Published online Sep 21, 2013. doi: 10.3748/wjg.v19.i35.5936
Revised: April 11, 2013
Accepted: May 18, 2013
Published online: September 21, 2013
Processing time: 203 Days and 9.3 Hours
Giant esophageal and hypopharyngeal polyps are benign tumors rarely encountered in clinical practice. In most cases, they are completely asymptomatic; however, despite the rarity of these tumors, interest in giant esophageal polyps derives from their degree of growth (characterized by slow growth into the esophageal lumen) and their mobility. In fact, if regurgitation occurs, they can ascend into the oral cavity and be aspirated into the airways, with potentially lethal consequences. The removal of these giant polyps is recommended. An adequate preoperative evaluation to identify the correct origin of the stalk is mandatory for a successful endoscopic or surgical treatment. A 60-year-old man was admitted to our hospital for anemia. The patient underwent gastroscopy, contrast computed tomography and endoscopic ultrasound. At the conclusion of the procedure, during the extraction of the echoendoscope, the patient began retching and regurgitated the polyp, without experiencing respiratory distress. The patient underwent a left cervicotomy and polyp dissection via a pharyngotomy.

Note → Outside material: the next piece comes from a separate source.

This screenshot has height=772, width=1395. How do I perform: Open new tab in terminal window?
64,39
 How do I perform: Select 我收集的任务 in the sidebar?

Core tip: We report an unusual case of giant hypopharyngeal polyp in a patient with anemia by chronic oozing. Giant esophageal and hypopharyngeal polyps are benign tumors rarely encountered in clinical practice; in fact, there are approximately 250 cases reported in the literature. The interesting fact is the patient regurgitated the polyp during the extraction of the echoendoscope (photo), fortunately without experiencing respiratory distress. It is rare to diagnose these polyps and it is even rarer to perform emergency surgery due to the presence of a large, regurgitated polyp that occupies most of the oral cavity.